What The Consultant Said About TAM

The NDTV lawsuit includes information revealed to it by a whistleblower called “The Consultant” as well as a certain sting operations conducted on those claiming to rig TAM data for companies. Here’s what the consultant revealed, as alleged by NDTV’s lawsuit:

– The identity of PeopleMeter home addresses were not top-secret, are available to everyone for a price. Leaking of an existing list of supposed-to-be-confidential PeopleMeter homes in the city of Bangalore showed the existence of homes with meters installed as far back as 2007 and 2008.

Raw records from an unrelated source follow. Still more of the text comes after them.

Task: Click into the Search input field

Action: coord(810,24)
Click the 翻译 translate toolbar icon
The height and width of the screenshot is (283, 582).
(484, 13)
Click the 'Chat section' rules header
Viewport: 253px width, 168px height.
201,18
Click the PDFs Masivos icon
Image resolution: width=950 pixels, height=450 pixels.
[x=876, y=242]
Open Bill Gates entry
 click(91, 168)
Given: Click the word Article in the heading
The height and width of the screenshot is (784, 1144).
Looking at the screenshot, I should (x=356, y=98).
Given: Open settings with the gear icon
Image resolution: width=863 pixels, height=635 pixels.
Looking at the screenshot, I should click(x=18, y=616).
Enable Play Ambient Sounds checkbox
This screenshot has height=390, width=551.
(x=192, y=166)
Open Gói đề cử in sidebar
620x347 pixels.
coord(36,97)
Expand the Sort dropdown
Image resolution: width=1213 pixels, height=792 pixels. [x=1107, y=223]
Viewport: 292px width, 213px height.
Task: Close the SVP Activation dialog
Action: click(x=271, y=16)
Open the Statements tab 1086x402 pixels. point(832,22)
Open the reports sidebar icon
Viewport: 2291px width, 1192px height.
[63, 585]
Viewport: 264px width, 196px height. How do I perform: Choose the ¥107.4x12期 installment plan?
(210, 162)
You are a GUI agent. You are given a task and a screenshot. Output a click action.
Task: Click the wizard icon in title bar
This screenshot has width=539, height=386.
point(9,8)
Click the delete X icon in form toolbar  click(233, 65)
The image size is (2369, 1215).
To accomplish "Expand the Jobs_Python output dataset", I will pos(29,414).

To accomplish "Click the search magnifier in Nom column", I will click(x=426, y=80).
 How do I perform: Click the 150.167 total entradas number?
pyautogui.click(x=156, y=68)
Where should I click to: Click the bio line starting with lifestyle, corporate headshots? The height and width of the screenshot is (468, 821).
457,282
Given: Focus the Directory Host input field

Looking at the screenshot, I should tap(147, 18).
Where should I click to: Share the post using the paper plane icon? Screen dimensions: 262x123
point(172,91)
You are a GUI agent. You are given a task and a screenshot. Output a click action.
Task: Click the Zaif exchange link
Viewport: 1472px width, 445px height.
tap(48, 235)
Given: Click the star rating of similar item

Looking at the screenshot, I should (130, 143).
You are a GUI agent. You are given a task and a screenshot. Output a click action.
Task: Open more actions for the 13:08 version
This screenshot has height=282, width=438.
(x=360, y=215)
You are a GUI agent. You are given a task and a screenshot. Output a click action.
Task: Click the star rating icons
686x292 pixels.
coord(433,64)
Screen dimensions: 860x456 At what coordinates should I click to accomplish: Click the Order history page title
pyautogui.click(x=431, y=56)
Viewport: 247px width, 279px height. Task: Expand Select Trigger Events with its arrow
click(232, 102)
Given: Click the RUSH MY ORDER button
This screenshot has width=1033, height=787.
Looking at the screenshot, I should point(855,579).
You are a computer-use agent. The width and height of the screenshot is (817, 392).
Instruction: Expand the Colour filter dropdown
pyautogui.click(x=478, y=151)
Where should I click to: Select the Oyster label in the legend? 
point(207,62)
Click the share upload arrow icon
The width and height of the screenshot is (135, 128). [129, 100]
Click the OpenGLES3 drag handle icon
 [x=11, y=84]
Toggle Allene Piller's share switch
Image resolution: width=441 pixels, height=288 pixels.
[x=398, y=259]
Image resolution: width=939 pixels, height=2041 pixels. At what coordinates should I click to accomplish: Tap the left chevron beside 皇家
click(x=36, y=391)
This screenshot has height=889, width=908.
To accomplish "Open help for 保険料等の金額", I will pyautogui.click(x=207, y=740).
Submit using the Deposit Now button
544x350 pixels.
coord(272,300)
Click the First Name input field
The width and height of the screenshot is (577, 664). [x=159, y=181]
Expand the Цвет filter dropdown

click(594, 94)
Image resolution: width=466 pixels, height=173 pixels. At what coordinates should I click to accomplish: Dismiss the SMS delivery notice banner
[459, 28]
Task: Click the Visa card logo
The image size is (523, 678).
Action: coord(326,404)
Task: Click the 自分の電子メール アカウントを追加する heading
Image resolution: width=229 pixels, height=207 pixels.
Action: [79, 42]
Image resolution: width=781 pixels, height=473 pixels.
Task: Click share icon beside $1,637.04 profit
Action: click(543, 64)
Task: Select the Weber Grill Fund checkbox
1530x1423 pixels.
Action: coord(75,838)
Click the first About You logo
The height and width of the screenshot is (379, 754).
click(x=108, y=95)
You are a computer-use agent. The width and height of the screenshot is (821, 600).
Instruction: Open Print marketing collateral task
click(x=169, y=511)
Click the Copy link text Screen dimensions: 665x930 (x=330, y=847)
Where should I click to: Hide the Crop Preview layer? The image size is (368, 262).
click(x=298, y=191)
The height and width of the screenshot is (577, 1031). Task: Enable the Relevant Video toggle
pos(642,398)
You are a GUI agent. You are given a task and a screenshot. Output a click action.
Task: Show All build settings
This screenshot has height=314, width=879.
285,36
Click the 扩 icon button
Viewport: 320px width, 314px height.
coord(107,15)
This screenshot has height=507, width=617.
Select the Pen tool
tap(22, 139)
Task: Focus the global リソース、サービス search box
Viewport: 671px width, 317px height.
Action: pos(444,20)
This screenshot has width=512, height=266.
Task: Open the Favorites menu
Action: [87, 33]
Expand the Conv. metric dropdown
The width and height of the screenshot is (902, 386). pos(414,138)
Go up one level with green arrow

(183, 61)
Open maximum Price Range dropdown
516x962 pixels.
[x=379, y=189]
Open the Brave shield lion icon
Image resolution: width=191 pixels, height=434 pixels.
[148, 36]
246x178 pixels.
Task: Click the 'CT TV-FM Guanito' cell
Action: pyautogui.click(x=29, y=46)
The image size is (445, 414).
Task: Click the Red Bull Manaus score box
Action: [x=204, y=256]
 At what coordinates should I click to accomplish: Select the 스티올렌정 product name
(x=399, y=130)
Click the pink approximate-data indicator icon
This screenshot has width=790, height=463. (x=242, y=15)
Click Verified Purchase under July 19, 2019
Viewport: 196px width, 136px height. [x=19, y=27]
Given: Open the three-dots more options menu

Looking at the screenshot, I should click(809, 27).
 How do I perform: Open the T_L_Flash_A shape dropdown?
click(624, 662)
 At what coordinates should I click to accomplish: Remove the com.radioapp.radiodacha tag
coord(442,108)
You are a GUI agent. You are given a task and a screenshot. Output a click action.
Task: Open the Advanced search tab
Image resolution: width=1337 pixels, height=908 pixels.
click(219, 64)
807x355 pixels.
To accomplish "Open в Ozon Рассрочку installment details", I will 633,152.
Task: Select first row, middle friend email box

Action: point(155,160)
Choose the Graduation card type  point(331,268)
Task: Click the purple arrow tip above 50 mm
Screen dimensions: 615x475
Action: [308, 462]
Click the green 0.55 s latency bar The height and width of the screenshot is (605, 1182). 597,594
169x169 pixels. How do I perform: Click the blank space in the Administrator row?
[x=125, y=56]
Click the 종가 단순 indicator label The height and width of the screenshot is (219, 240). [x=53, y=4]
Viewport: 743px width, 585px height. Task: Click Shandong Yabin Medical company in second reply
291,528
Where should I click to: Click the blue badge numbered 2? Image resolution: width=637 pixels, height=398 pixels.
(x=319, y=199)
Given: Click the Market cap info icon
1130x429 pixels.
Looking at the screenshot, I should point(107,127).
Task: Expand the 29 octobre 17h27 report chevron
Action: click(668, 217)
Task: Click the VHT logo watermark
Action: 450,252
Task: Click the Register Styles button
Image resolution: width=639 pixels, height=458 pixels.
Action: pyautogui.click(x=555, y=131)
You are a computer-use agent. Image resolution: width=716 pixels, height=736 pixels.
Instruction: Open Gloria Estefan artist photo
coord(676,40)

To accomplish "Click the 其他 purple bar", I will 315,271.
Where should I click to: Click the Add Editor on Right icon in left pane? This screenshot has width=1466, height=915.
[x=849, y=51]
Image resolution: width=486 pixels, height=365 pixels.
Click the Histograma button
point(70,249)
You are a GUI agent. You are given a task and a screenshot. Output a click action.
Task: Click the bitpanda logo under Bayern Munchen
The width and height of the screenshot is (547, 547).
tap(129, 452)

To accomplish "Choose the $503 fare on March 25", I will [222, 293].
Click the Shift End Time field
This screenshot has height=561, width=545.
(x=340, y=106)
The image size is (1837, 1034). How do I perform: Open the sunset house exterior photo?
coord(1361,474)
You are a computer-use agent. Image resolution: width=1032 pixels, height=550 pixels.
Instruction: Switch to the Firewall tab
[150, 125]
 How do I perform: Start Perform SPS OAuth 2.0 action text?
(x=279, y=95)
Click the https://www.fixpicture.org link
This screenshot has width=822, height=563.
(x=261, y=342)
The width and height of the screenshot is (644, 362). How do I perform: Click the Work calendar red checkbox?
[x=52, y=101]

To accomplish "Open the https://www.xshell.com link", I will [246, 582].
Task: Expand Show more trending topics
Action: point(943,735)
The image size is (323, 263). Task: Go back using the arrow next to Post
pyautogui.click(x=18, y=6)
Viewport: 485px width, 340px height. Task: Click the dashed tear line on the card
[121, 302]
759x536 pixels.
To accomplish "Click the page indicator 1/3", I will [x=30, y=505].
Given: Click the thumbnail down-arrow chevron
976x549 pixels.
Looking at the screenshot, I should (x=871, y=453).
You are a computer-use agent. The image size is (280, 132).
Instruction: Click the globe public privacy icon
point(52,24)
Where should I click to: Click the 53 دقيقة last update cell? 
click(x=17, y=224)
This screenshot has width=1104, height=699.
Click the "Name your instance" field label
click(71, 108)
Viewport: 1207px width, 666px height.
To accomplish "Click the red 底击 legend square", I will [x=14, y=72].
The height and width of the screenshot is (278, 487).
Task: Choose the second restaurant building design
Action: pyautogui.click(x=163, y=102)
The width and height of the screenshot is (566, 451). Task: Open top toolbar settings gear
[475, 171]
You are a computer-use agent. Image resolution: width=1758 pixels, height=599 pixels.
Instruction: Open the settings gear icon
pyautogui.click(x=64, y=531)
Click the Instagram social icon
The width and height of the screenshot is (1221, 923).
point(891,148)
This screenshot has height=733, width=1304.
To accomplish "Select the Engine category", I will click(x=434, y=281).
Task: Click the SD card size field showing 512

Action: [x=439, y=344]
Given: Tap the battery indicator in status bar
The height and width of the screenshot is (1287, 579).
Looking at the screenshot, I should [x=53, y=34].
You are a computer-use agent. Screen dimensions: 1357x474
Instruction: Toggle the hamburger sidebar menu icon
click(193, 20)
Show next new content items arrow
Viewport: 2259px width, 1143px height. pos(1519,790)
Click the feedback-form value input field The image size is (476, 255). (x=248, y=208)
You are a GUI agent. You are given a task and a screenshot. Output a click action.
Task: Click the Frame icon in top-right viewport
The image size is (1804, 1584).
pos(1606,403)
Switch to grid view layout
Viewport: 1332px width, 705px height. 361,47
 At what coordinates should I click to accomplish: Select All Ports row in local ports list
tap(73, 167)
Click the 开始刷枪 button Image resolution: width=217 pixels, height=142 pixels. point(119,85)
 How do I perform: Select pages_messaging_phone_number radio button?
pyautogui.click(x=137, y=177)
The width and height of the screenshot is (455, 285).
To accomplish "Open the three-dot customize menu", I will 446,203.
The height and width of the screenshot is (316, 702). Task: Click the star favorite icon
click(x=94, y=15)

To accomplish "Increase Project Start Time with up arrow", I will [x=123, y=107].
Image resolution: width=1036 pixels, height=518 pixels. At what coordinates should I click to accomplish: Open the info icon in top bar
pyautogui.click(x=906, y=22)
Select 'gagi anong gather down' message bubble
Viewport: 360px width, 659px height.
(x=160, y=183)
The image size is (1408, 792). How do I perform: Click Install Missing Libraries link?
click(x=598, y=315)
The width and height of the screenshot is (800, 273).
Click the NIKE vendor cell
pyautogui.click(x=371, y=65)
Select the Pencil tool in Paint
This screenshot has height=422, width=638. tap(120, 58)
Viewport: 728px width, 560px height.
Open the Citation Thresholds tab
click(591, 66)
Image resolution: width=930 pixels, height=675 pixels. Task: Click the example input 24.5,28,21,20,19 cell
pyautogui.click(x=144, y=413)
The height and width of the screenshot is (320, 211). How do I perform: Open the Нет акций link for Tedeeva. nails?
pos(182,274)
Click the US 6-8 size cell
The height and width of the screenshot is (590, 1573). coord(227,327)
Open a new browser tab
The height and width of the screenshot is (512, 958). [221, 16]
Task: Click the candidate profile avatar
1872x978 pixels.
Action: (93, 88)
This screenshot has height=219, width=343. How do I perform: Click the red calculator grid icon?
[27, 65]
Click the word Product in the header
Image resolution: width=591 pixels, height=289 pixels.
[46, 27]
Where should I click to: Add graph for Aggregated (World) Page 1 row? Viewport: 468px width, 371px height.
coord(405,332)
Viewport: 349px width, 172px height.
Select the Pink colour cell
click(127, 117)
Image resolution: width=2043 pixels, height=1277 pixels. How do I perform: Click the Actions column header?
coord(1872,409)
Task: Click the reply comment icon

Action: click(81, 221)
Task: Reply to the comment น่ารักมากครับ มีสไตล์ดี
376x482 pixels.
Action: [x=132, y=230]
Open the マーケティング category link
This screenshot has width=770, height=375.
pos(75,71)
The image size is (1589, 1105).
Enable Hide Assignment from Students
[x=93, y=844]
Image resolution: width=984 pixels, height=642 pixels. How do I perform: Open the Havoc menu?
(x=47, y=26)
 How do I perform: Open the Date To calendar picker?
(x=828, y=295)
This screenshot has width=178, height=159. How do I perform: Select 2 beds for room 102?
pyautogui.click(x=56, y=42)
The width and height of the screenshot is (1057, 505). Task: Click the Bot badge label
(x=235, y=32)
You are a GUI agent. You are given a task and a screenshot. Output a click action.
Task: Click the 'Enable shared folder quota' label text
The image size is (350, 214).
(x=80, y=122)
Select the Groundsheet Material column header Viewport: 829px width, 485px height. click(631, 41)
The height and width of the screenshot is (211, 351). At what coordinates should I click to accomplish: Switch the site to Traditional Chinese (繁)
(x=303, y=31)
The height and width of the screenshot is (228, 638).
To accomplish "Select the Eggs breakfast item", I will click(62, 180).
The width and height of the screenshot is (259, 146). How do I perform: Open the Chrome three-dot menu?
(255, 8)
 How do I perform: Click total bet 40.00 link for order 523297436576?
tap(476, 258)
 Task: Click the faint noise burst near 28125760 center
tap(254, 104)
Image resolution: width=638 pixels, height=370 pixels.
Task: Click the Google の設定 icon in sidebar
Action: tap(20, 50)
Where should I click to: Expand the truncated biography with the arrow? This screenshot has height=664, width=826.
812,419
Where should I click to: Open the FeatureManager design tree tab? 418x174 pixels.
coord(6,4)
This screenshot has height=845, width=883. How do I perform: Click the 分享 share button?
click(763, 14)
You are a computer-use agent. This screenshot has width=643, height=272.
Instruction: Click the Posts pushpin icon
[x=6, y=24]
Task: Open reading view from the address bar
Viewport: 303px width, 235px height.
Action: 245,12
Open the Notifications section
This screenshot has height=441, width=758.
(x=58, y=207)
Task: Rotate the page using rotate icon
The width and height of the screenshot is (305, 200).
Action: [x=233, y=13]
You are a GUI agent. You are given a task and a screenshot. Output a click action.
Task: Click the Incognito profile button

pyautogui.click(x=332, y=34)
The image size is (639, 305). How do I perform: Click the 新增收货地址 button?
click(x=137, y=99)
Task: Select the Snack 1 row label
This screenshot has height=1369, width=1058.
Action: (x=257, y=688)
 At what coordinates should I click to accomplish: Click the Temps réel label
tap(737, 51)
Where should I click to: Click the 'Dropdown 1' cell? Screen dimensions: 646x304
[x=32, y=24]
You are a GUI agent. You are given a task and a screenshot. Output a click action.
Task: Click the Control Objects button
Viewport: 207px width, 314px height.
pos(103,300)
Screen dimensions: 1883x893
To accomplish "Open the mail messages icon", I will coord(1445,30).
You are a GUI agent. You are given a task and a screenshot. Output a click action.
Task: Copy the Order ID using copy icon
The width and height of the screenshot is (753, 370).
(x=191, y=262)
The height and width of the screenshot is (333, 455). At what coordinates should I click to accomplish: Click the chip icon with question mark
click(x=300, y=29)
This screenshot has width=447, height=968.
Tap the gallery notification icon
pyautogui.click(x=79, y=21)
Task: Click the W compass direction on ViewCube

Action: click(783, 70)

– Peoplemeter homes had been compromised through bribes. People were being paid to catch certain channels for longer periods, thereby artificially increasing the ratings of certain networks. He shared information of specific instances of data manipulation by the consultants for certain channels.
– TAM personnel actively participated in the bribery, and middlemen and “consultants” that manipulate the TAM system, are endemic across the TAM network. TAM data collectors and employees of TAM being “accessible” for a price (bribe), technical and field work being outsourced, often to cable operators. The Consultant used to bribe TAM personnel as well as PeopleMeter homes in order to manipulate ratings for TV channels and claimed that he was successful at doing so. The Consultant named several employees of TAM who took bribes through other consultants to fix ratings for channels. The Consultant also pointed out that one of the employees of TAM had currently moved to a competing broadcaster.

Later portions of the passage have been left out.